None of the companies have been charged.

Throughout the trial, the defense disputed the assertion that Skelos had promised anything in return for the work given to his son, repeatedly asking witnesses whether the senator had ever explicitly promised anything. Key witnesses replied that there had not been any explicit mentions, but said that they were either fearful or at least aware of the senator’s power.

In closing arguments, lawyers for the Skeloses argued that evidence such as phone taps and emails were taken out of context and failed to prove a quid pro quo, and they looked to discredit the government’s witnesses, pointing out that two of them received immunity for testifying.

“When you scrutinize it carefully, the government’s entire theory starts to collapse and the holes in their case become glaringly obvious,” said Christopher P. Conniff, a lawyer for Adam Skelos.

The government called several witnesses to support their case against the Skeloses, including former Republican U.S. Senator Alfonse M. D’Amato, now head of the lobbying firm Park Strategies and still an influential figure in the state.

Just as it was during the Silver trial, the state’s pay-to-play culture was on display in the Skelos case, particularly in the form of the so-called “LLC loophole,” a quirk in New York campaign finance law that allows limited liability companies to contribute to politicians under the limits for individuals, which are considerably higher than those for corporations. The loophole essentially allows companies or individuals to give unlimited sums of money to politicians by creating multiple LLCs. No entity has used the loophole more than Glenwood management, which has showered politicians with millions of dollars in recent years.
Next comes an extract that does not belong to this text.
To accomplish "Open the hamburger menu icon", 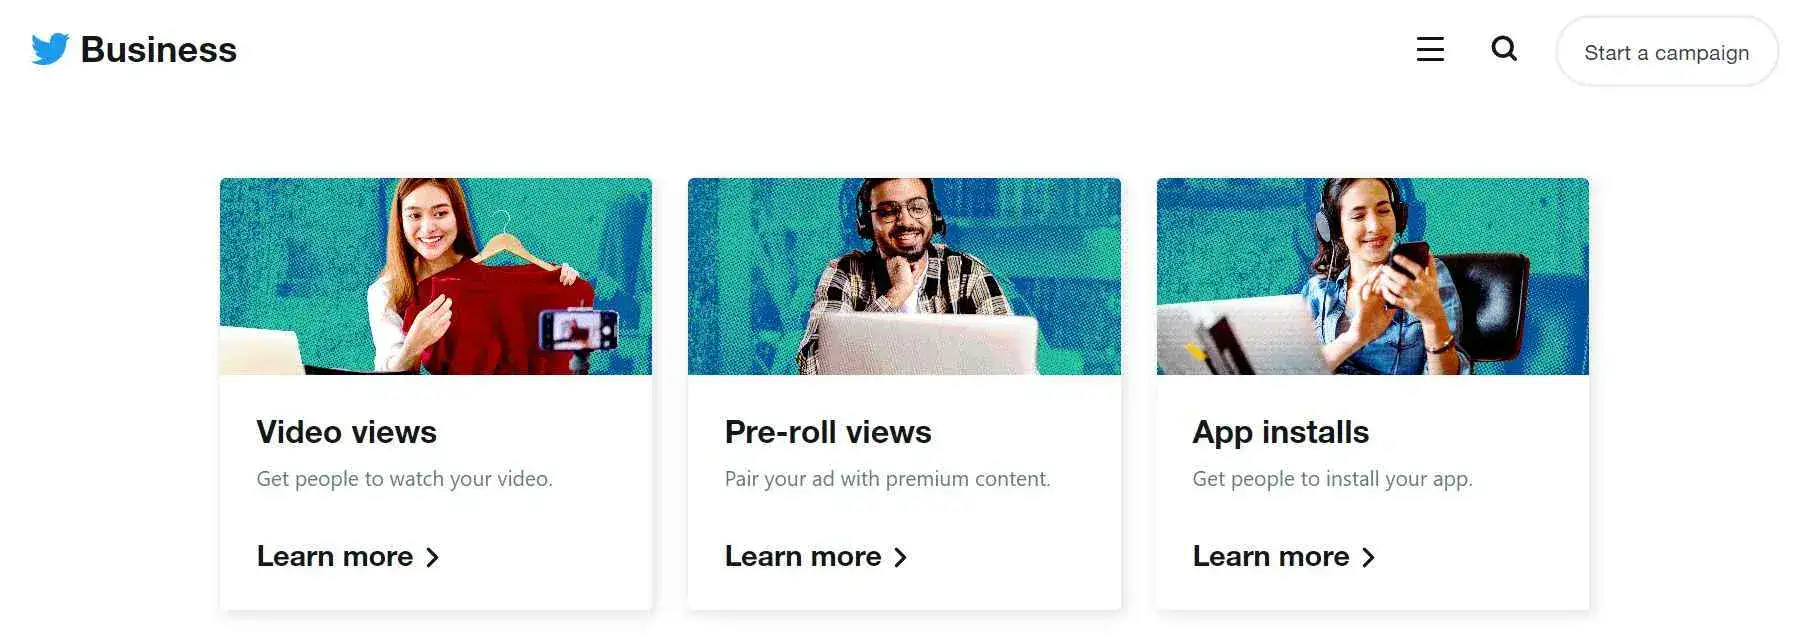I will point(1430,49).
Advocacy groups have repeatedly called for the loophole to be closed, including in a November press release that cited the trials and the state’s poor showing in the State Integrity Investigation.
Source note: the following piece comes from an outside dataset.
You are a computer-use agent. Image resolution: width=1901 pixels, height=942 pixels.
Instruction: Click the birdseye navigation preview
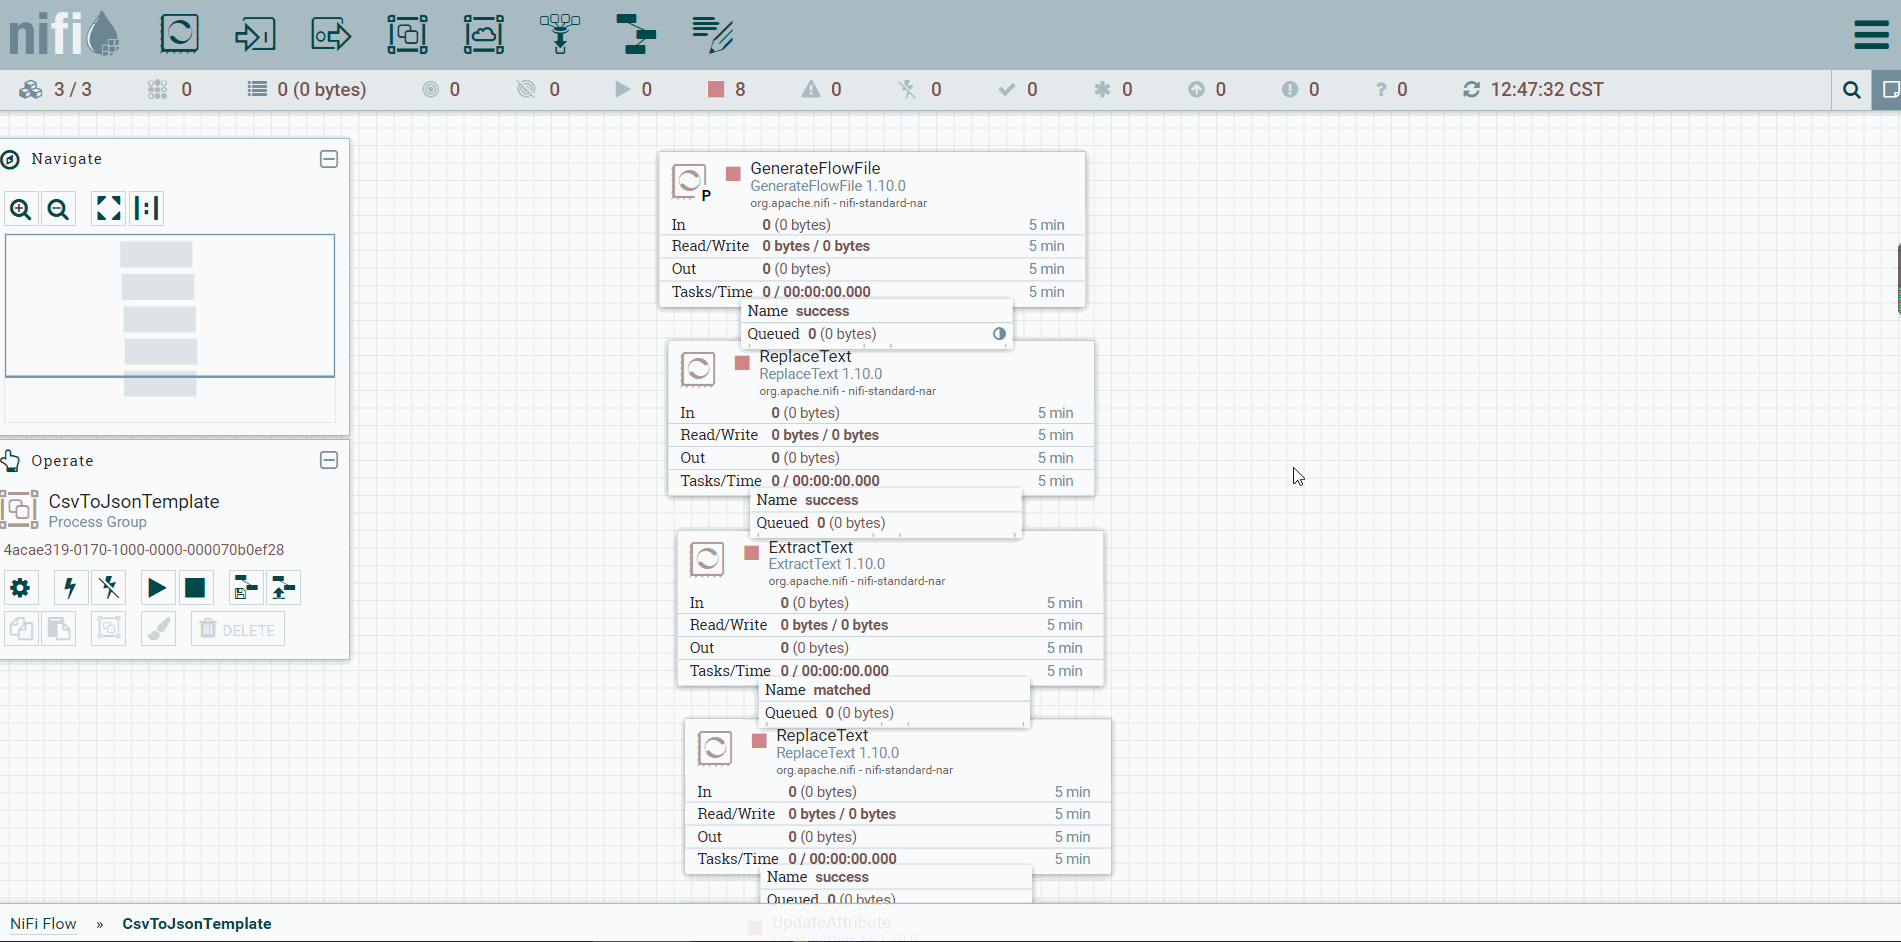tap(170, 306)
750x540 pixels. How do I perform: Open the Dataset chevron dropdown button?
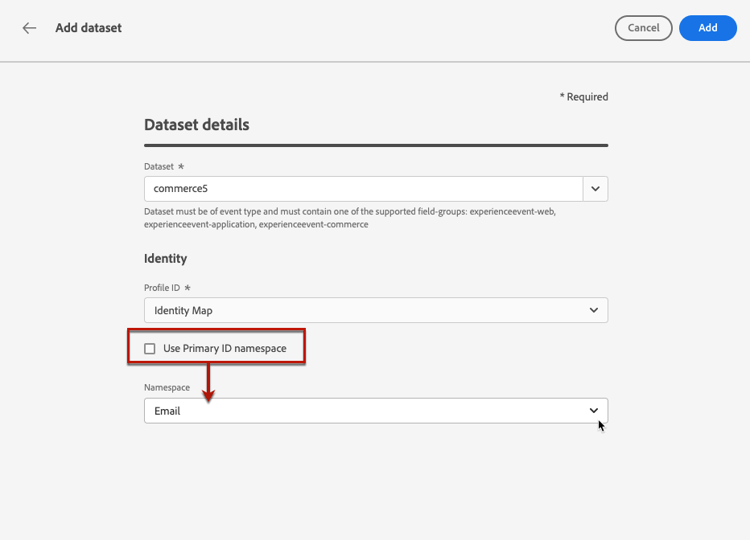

On December 7, a group of independent Senate Democrats — who comprise a leadership coalition with the Republicans — “relaunched” a campaign to pass ethics and campaign finance changes that would ban corporate contributions, including from LLCs, and prohibit outside income for lawmakers. The group’s leader, Sen. Jeff Klein, said in a statement that “more than ever, it is imperative that we work to rebuild the public’s trust in its government.”